Description: This year we will run our third Angry Birds Level Generation Competition. The goal of this competition is to build computer programs that can automatically create fun and challenging Angry Birds levels. The difficulty of this competition compared to similar competitions is that the generated levels must be stable under gravity, robust in the sense that a single action should not destroy large parts of the generated structure, and most importantly, the levels should be fun to play and challenging, that is, difficult but solvable. Participants will be able to ensure solvability and difficulty of their levels by using open source Angry Birds AI agents that were developed for the Angry Birds AI competition. This competition will evaluate each level generator based on the overall fun or enjoyment factor of the levels it creates. Aside from the main prize for “most enjoyable levels”, two additional prizes for “most creative levels” and “most challenging levels” will also be awarded. This evaluation will be done by an impartial panel of judges. restrictions will be placed on what objects can be used in the generated levels (in order to prevent pre-generation of levels). We will generate 100 levels for each submitted generator and randomly select a fraction of those for the competition. There will be a penalty if levels are too similar. Each entrant will be evaluated for all prizes. More details on the competition rules and can be found on the competition website aibirds.org. The competition will be based on the physics game implementation “Science Birds” by Lucas Ferreira using Unity3D.

Competition Webpage: https://aibirds.org (last year: https://aibirds.org/other-events/level-generation-competition.html)


The Text-Based Adventure AI Competition

Organizers:

  • Timothy Atkinson (University of York, UK; tja511@york.ac.uk),
  • Hendrik Baier (University of York, UK; hendrik.baier@york.ac.uk),
  • Jerry Swan (University of York, UK; jerry.swan@york.ac.uk)
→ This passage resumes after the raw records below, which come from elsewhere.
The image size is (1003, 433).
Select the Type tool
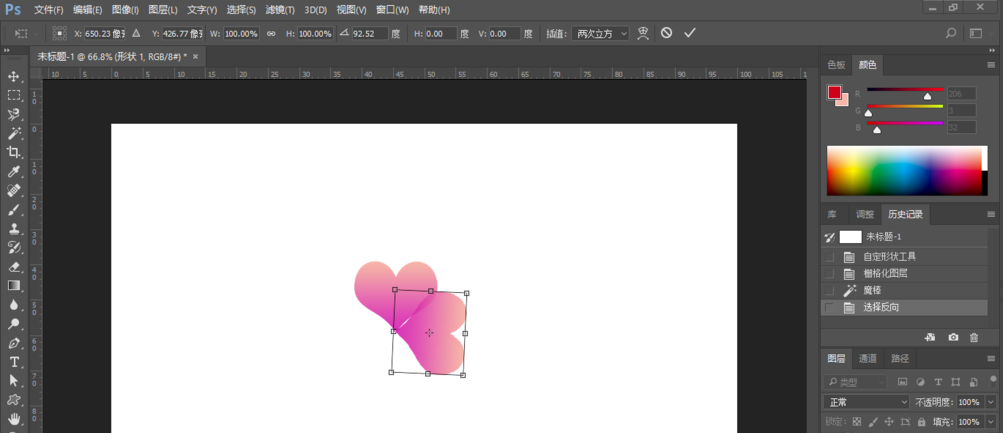[14, 362]
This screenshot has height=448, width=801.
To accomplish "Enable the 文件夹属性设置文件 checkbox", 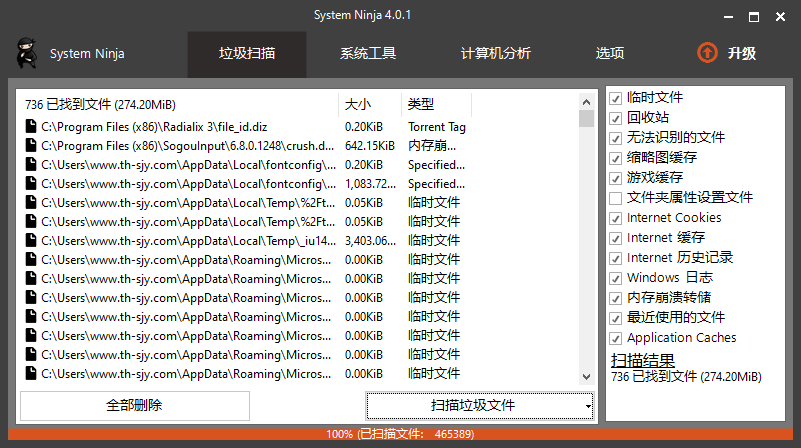I will (616, 198).
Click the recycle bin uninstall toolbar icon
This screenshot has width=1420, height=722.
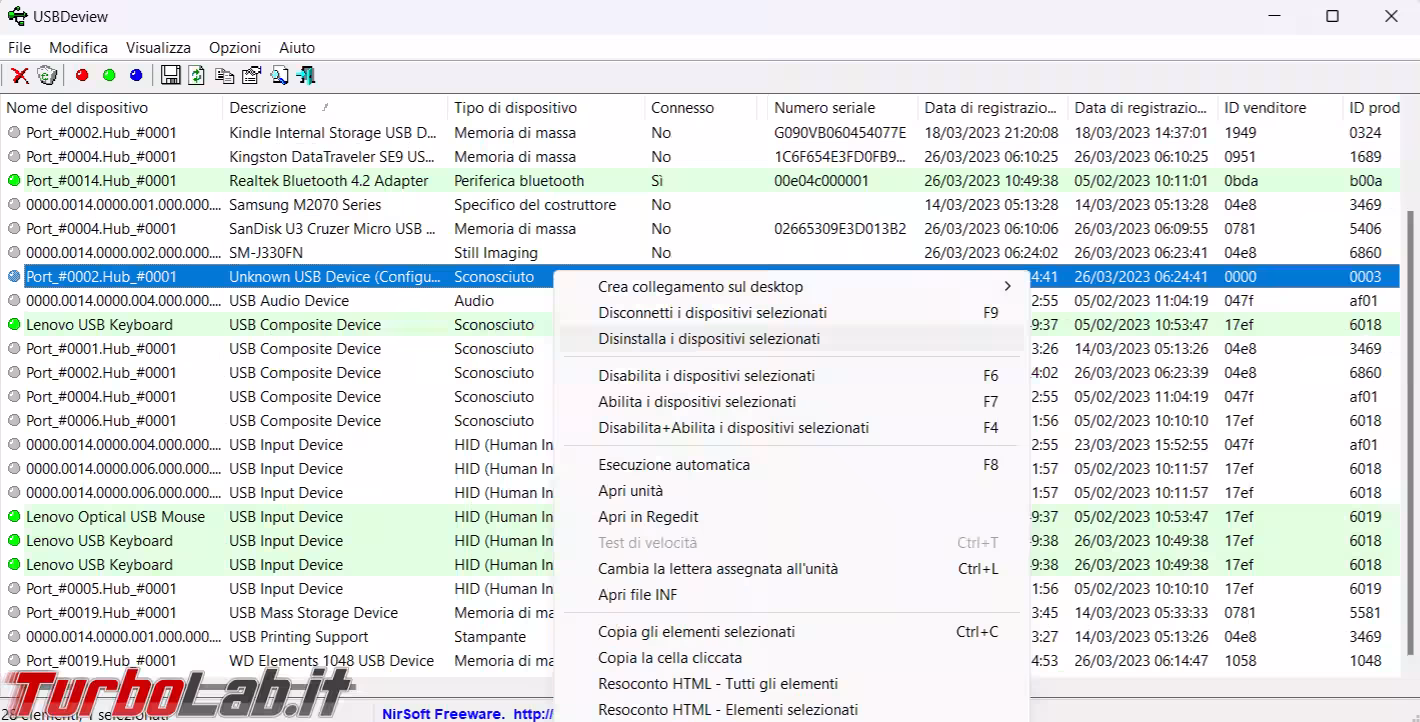[47, 75]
Description: Before the widespread availability of graphics displays, text-based games such as Colossal Cave Adventure and Zork were popular in the adventure and role-playing gaming community. Due to the richness of natural language text, such games with text-only interfaces offer a useful testbed for AI research. Building a fully autonomous agent for an arbitrary text adventure game is AI complete. However, we test on a variety of different games with graded numerical scores, allowing competitors to gradually increase the sophistication of their approach to handle increasingly complex challenges. We believe that our competition can foster research into fields such as natural language processing and automatic model acquisition, as well as shed light on the relative merits of model-based and model-free approaches Entrants will submit agents to play games for the classic text adventuring engine, the Z-Machine. The competition will be scored according to two independent criteria:

C1: Score on an unseen game instance (objective, built-in to the instance)
C2: Freedom from a priori bias (subjective decision by the judges)
C1 is the dominant criterion, with C2 deciding in the event of a tie. C2 is intended to favour agents that have no (or less) knowledge of the problem domain built in.
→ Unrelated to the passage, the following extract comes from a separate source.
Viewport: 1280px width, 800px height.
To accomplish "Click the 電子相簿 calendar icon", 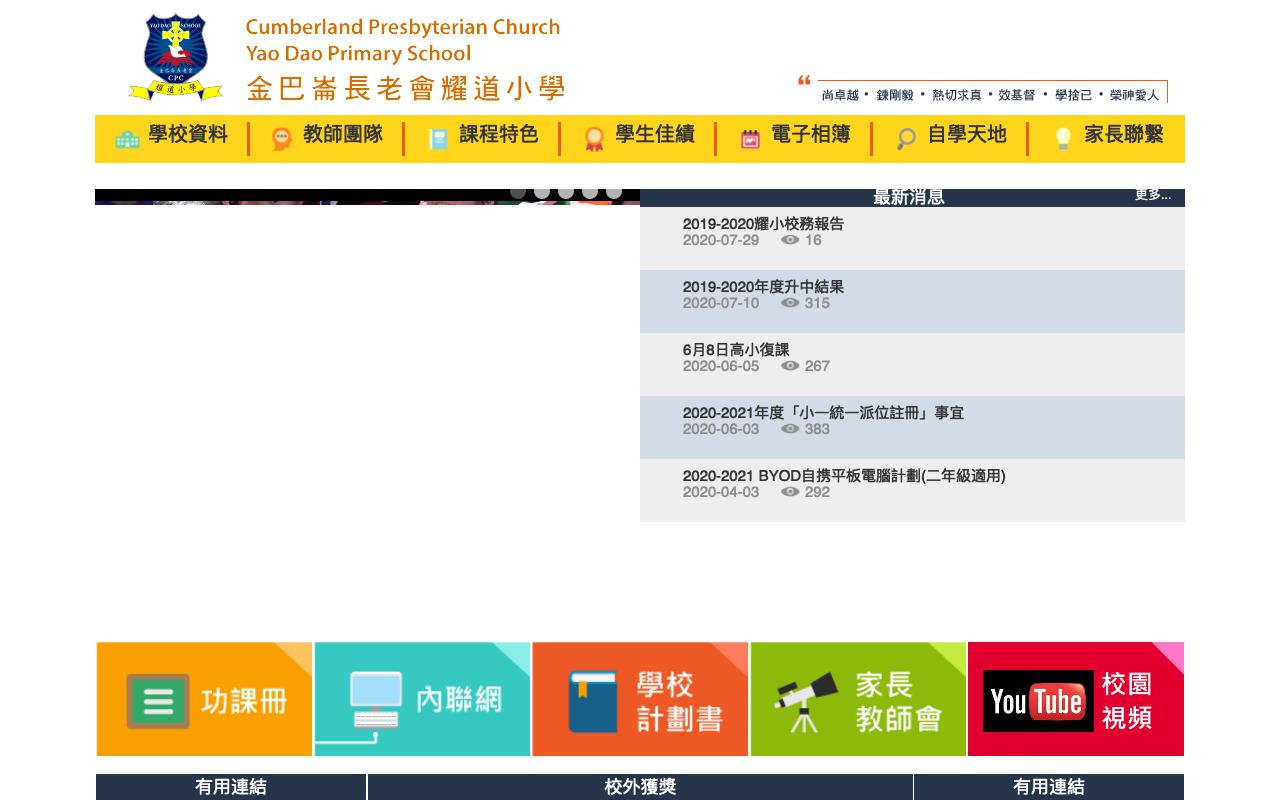I will tap(751, 138).
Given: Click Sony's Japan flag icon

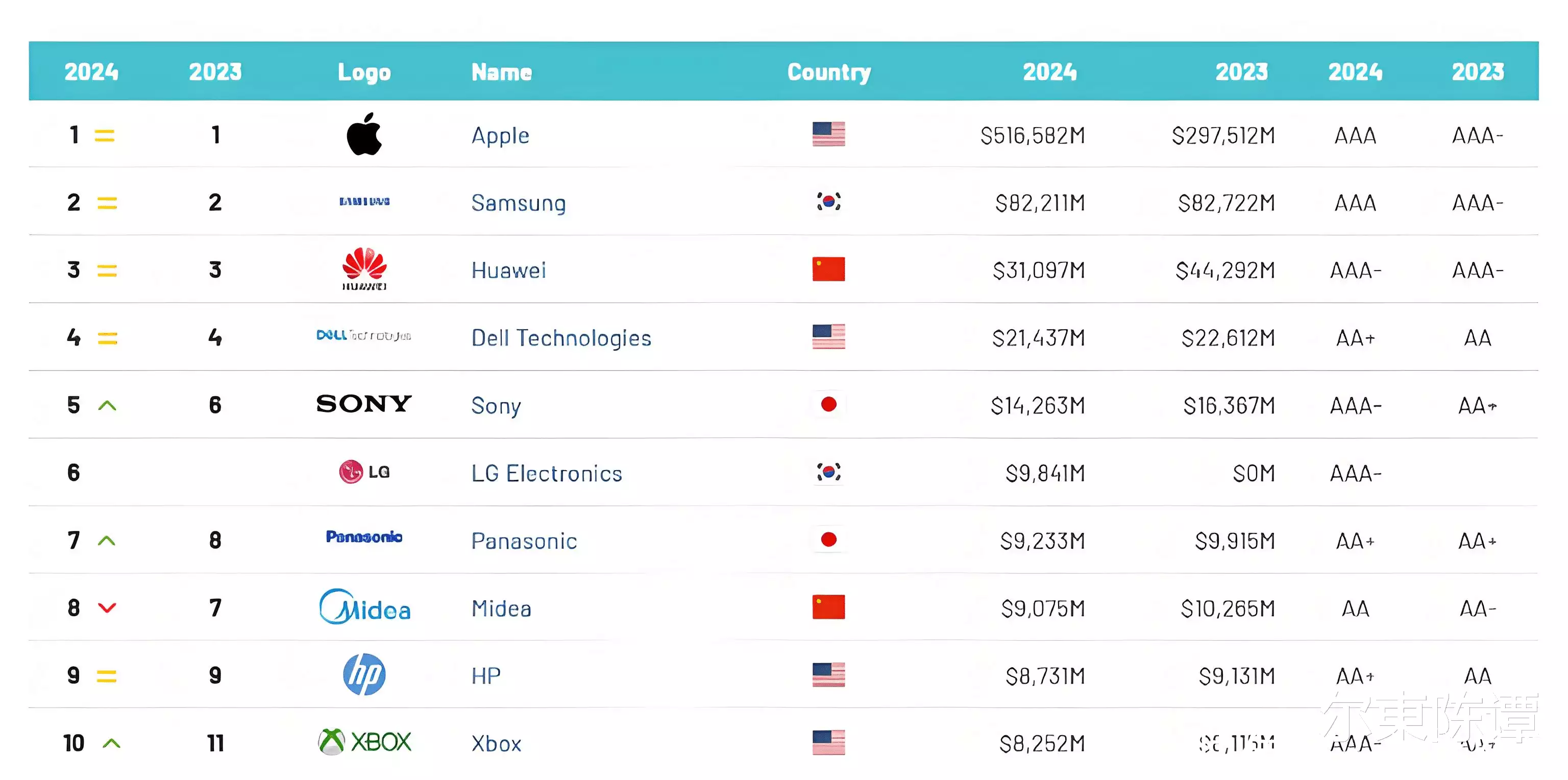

Competition Webpage:http://atkrye.github.io/IEEE-CIG-Text-Adventurer-Competition/


Visual Doom AI Competition

Organizers:

  • Marek Wydmuch (Poznan Univ. of Technology, Poland; marek@wydmuch.poznan.pl),
  • Michał Kempka (Poznan Univ. of Technology, Poland; kempka.michal@gmail.com), and
  • Wojciech Jaśkowski (NNAISENSE, Switzerland)
  • Sharada P. Mohanty (École polytechnique fédérale de Lausanne, Switzerland)

Description: The participants of the Visual Doom AI competition are supposed to prepare a controller that plays Doom from pixels. Our ViZDoom framework gives a real-time access to the screen buffer as the only information the agent can base its decision on. The winner of the competition will be determined by a multiplayer deathmatch tournament. Although the participants are allowed to use any technique to develop a controller, the design and efficiency of ViZDoom allows and encourages to use machine learning methods such as reinforcement deep learning.